# Forum Home Renovation Doors, Windows, Architraves & Skirts  How high off the floor should skirting be fixed?

## stevo27

is it 20mm?  Im guessing its main purpose is so you can tuck in new carpet?

----------


## shanetorque

The skirting can be on the floor. If you get new carpet they will install it upto, not under it anyway.
Plus if later on you need it higher ( floating floor install for example) it can be moved up easily. If you move it down it could leave damaged plaster or in painted sections exposed.

----------


## METRIX

The skirting should be hard on the floor, the smooth edge which holds the carpet down allows the carpet to be butted tight into the skirting

----------


## Godzilla73

G'day, 
A few builders i know use their folding builders ruler as a spacer for this purpose, no drama with doing it like this.

----------


## stevo27

The only reason I bring it up is becuase every house Ive been to (domestic and commercial) its raised up...

----------


## goldie1

Ducted commercial skirting is commonly raised and the carpet fills  the gap under . Usually because large slabs are never level and the carpet is used to take up the irregular gap. 
Smaller slabs which are level the carpet and gripper normally butts the skirting

----------


## METRIX

> G'day, 
> A few builders i know use their folding builders ruler as a spacer for this purpose, no drama with doing it like this.

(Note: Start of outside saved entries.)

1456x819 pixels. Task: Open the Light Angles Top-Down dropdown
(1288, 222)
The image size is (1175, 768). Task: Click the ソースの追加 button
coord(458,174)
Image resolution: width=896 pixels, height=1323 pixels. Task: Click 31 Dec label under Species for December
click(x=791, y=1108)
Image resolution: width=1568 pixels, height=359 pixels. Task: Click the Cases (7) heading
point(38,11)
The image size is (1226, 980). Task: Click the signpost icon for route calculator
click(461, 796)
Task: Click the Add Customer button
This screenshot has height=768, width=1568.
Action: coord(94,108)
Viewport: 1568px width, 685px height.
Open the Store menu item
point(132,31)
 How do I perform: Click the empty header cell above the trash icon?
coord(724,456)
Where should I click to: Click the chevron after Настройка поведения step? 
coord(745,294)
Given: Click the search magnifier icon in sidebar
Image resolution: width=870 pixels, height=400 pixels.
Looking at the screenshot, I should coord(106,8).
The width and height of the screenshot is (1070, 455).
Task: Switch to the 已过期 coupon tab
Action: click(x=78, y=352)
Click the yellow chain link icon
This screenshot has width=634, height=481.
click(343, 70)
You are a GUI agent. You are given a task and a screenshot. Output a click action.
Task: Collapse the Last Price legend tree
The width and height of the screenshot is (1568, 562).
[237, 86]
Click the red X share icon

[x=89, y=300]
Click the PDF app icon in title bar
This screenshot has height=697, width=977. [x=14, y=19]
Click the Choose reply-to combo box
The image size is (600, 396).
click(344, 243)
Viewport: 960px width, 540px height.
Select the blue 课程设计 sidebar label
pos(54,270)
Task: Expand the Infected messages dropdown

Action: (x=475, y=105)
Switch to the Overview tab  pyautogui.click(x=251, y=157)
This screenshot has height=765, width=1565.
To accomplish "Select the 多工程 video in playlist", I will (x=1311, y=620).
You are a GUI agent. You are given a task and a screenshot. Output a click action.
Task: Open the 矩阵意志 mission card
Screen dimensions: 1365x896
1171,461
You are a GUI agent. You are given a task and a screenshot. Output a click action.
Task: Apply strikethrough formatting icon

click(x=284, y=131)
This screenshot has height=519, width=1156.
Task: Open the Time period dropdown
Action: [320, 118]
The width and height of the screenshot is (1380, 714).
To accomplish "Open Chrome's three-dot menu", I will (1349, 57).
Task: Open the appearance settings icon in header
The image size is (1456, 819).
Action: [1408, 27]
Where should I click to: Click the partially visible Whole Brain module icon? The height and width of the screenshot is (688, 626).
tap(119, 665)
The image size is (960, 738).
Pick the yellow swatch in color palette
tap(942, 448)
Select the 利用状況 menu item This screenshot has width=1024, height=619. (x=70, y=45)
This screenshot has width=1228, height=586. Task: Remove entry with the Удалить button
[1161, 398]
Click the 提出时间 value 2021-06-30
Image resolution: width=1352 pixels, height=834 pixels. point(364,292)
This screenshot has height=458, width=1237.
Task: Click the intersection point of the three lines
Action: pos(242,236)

  The only issue with lifting it up a bit, if construction is joist / bearer with a cut floor, small cockroaches etc can get up between the skirting gap and the carpet.
We just put them all hard down on the floor, be it cut floor or sheeting, but sheeting won't have the above problem as the bottom plate will stop anything getting through. 
So it's really only an issue with a cut floor.

----------